-- Quoted passage --
● ● ●

# why aren't all my books showing up on The Cloud?



## JeanThree (Feb 22, 2009)

Aren't all the books you have purchased supposed to show up in THE CLOUD part of your Fire?  when I search a title or author it is frequently not bringing up books I know I have bought. Then I have to go into manage my kindle and have them sent. 

more info: I just deleted lots of book from the fire itself to make sure I have enough room and I have 4.99 GB left.
I do have over 3000 books in the cloud as I can't seem to stop myself from downloading almost every freebie, is that too many for the Cloud to handle? 

Also I restarted the Kindle to make sure that wasn't causing a problem. Yes, I'll call support, but maybe I have misunderstood what the functionality of the cloud is.

Thanks.


----------



## Ann in Arlington (Oct 27, 2008)

Have you tried the steps here, from our FAQ above?

http://www.kboards.com/index.php/topic,91485.msg1527766.html#msg1527766


----------



## JeanThree (Feb 22, 2009)

Ann, you are not only awesome but you are BETTER than the Kindle support person.  Thanks a bunch! Sorry I didn't find it myself and save you the trouble.


----------



## Neekeebee (Jan 10, 2009)

I found this tip on KB just the other day, and it worked!  And I'm really hoping it continues to work!

I had been having this problem repeatedly and kept deregistering and re-registering to solve it.  Finally I called CS.  The first time, they had me do a factory reset, which was a pain but I would have been happy had it solved the problem permanently.  But then my Cloud books disappeared again, so CS offered to replace my Fire, which I really didn't want to do.  So glad I then found this tip before I sent my Fire in!  Why doesn't CS know about this?  The guy I talked to said I'm the first one he's heard of who keeps losing their Cloud books.

● ● ●

-- Records supplied --
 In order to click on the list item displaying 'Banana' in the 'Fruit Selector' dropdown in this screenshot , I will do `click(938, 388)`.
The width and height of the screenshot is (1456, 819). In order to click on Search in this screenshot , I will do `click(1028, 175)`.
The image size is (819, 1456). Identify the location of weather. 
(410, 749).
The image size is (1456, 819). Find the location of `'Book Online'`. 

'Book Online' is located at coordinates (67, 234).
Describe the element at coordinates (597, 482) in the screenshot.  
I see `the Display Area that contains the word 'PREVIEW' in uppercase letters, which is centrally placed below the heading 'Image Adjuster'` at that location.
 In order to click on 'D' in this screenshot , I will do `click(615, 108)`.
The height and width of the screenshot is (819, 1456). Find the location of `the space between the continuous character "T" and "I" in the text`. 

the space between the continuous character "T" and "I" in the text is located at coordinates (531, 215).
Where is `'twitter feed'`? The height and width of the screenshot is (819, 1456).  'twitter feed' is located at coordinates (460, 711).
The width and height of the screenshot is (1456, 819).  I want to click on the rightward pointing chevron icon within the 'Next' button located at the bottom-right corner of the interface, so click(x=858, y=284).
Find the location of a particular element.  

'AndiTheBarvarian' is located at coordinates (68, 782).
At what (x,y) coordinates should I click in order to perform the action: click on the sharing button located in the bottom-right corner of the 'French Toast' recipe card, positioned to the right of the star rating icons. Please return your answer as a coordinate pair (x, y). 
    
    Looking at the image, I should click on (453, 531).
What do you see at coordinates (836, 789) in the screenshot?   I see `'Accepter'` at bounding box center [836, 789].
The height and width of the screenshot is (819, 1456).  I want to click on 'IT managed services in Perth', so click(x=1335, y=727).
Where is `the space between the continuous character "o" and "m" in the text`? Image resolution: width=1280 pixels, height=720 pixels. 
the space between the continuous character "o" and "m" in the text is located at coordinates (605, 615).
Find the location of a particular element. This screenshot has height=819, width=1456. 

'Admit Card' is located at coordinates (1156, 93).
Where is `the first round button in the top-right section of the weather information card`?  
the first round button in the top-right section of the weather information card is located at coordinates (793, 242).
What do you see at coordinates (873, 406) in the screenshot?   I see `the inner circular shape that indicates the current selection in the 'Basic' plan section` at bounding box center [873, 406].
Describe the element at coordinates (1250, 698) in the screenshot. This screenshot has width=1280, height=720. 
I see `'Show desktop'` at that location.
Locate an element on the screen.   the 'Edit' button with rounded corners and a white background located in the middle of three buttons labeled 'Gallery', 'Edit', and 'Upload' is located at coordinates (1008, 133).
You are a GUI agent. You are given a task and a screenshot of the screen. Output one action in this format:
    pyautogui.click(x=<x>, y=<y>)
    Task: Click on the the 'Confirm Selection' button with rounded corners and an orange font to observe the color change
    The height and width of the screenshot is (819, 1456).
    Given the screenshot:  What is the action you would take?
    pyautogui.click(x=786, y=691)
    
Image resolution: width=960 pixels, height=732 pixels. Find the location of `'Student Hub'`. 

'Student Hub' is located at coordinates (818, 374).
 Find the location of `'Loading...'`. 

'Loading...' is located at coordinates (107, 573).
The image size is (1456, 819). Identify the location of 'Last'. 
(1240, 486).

● ● ●

-- Problems to solve --
[1] In the Kindle Fire cloud thread, how much space does JeanThree say is left on the Fire after deleting books?
[2] Copy the Kindle Fire cloud thread word for word from "Have you tried" to "you the trouble.".

-- Final answers --
[1] 4.99 GB

[2]
Have you tried the steps here, from our FAQ above?

http://www.kboards.com/index.php/topic,91485.msg1527766.html#msg1527766


----------



## JeanThree (Feb 22, 2009)

Ann, you are not only awesome but you are BETTER than the Kindle support person.  Thanks a bunch! Sorry I didn't find it myself and save you the trouble.